Math 1700: Tips for Assignment 3

Published: Sat, 02/08/14

Did you read my tips on how to study and learn Math 1700?  If not, here is a link to those important suggestions:
Did you read my Tips for Assignment 1?  If not, here is a link to those important suggestions:
Did you read my Tips for Assignment 2?  If not, here is a link to those important suggestions:
Tips for Assignment 3
These are tips for the third assignment in the Distance/Online Math 1700 course, but I strongly recommend that you do this assignment as homework even if you are taking the classroom lecture section of the course.  These assignments are very good (and challenging) practice.  It is possible that you are doing the topics in a different order in the classroom lecture sections, so you may need to wait until later before tackling this assignment.
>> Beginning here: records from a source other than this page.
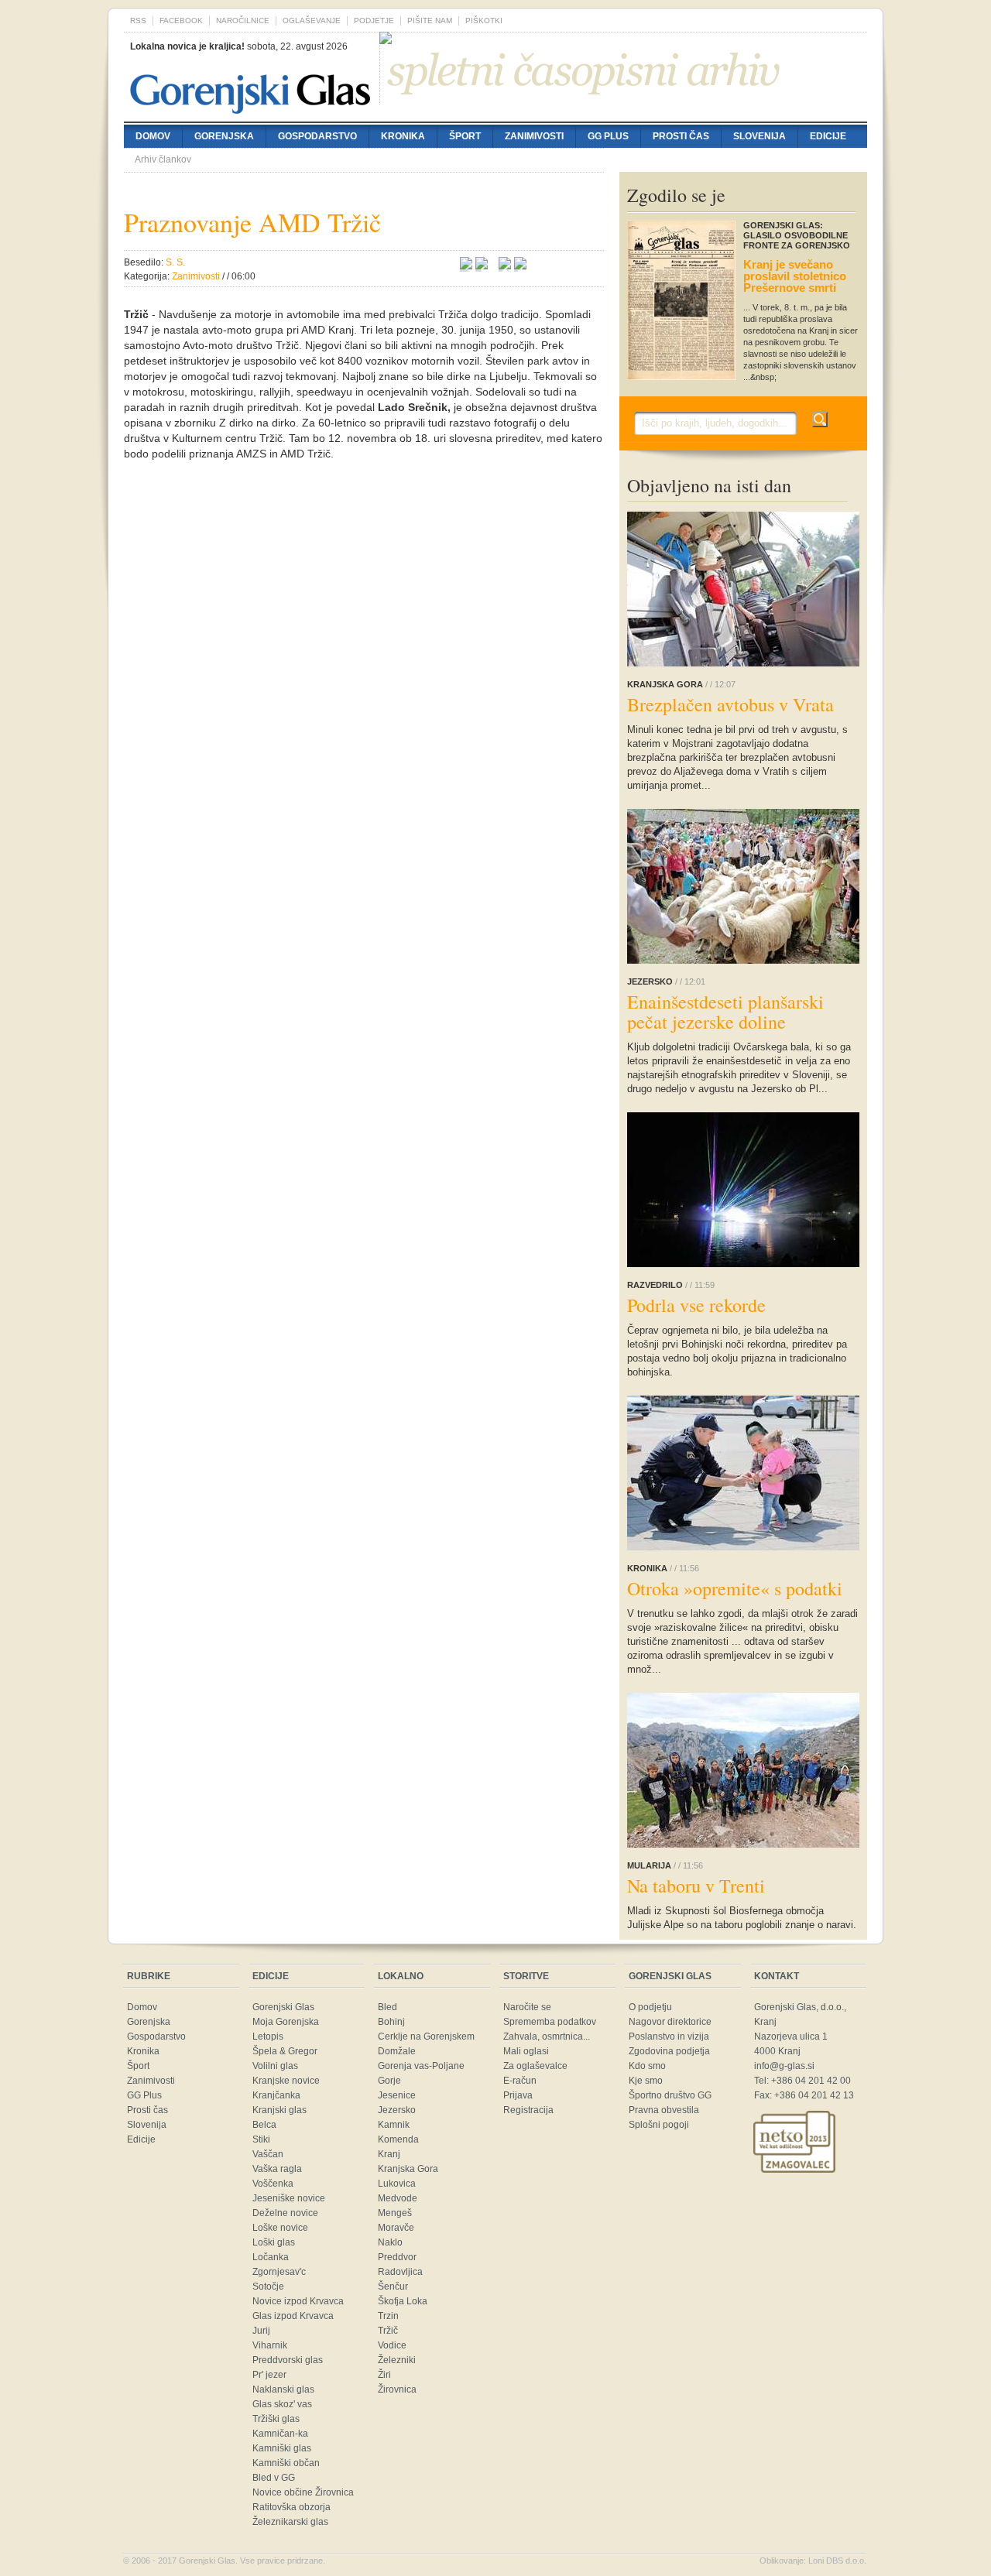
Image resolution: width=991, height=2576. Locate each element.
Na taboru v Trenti (696, 1885)
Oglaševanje (312, 20)
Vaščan (267, 2154)
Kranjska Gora (408, 2168)
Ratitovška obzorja (291, 2507)
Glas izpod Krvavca (293, 2316)
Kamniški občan (286, 2463)
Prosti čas (681, 136)
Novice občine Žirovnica (303, 2492)
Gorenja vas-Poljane (421, 2065)
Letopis (267, 2036)
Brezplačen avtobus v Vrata (730, 704)
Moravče (396, 2227)
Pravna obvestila (664, 2110)
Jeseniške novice (288, 2198)
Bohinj (391, 2021)
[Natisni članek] (520, 265)
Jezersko (397, 2110)
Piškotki (483, 20)
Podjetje (374, 20)
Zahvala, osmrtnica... (546, 2036)
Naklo (390, 2242)
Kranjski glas (279, 2110)
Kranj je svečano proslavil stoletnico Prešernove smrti (794, 276)
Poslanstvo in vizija (669, 2036)
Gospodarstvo (317, 136)
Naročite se (527, 2007)
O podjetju (650, 2007)
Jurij (261, 2330)
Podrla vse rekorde (696, 1305)
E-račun (520, 2080)
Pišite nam (429, 20)
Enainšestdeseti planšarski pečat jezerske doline (725, 1011)
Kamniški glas (281, 2448)
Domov (152, 136)
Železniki (397, 2360)
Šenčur (393, 2286)
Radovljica (400, 2271)
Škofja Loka (402, 2301)
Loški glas (273, 2242)
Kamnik (394, 2124)
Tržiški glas (276, 2418)
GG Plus (608, 136)
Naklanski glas (283, 2389)
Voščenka (272, 2183)
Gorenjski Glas (283, 2007)
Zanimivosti (534, 136)
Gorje (389, 2080)
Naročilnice (242, 20)
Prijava (518, 2095)
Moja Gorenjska (285, 2021)
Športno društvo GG (670, 2095)
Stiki (261, 2139)
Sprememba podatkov (549, 2021)
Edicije (828, 136)
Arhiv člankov (163, 159)
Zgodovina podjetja (669, 2051)
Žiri (384, 2374)
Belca (264, 2124)
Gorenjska (224, 136)
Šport (465, 136)
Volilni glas (275, 2065)
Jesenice (397, 2095)
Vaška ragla (277, 2168)
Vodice (392, 2345)
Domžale (397, 2051)
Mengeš (395, 2213)
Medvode (397, 2198)
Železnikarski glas (290, 2521)
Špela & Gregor (284, 2051)
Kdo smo (647, 2065)
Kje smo (646, 2080)
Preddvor (397, 2257)
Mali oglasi (526, 2051)
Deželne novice (285, 2213)
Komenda (398, 2139)
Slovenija (759, 136)
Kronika (403, 136)
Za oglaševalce (535, 2065)
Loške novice (280, 2227)
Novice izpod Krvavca (298, 2301)
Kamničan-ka (280, 2433)
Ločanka (270, 2257)
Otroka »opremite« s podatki (734, 1588)
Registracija (528, 2110)
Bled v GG (273, 2477)
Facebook (181, 20)
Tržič (388, 2330)
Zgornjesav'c (279, 2271)
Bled (387, 2007)
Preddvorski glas (287, 2360)
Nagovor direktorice (670, 2021)
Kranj (389, 2154)
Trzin (388, 2316)
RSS (138, 20)
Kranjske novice (286, 2080)
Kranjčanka (276, 2095)
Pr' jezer (269, 2374)
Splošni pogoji (659, 2124)
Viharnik (269, 2345)
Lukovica (397, 2183)
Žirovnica (397, 2389)
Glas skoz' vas (282, 2404)
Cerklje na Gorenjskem (426, 2036)
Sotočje (268, 2286)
Here is a link to the actual assignment, in case you don't have it:
Note that you need to study Lesson 9 (Integrating by Trig Substitution), Lesson 10 (Integrating Rational Functions), and Lesson 11 (L'Hopital's Rule) from my Calculus 2 book to prepare for this assignment!  Some of the integrals you have been given in this assignment will be very demanding.
Don't have my book?  You can download a free sample of my book and audio lectures containing Lesson 1 and 11:
Question 1
These are all pretty complicated integrals to solve.  Here are some hints:

Part (a) is pretty standard stuff if you have studied Lesson 9.

Part (b) is also Lesson 9.  Complete the Square.

Part (c) is from outer space. Try multiplying top and bottom by a trig function in order to make one of those two trig functions in the denominator disappear.

Part (d) is obviously a count-down type from Lesson 10

Part (e) is the worst count-down type from Lesson 10.  You may even need to resort to trig substitution to solve one of your partial fractions integrals.
Question 2
Part (a) is a very challenging Lesson 11 problem.  As their hint suggests, instead of solving the given limit, solve the limit of e raised to the power of the given function.  As an additional hint, note that e raised to the power of "a-b", is also expressible as e^a divided by e^b.

Don't forget, if the answer to your limit you create is L, then the answer for the limit they actually gave you is lnL.

Parts (b) and (c) are much more ordinary Lesson 11 problems.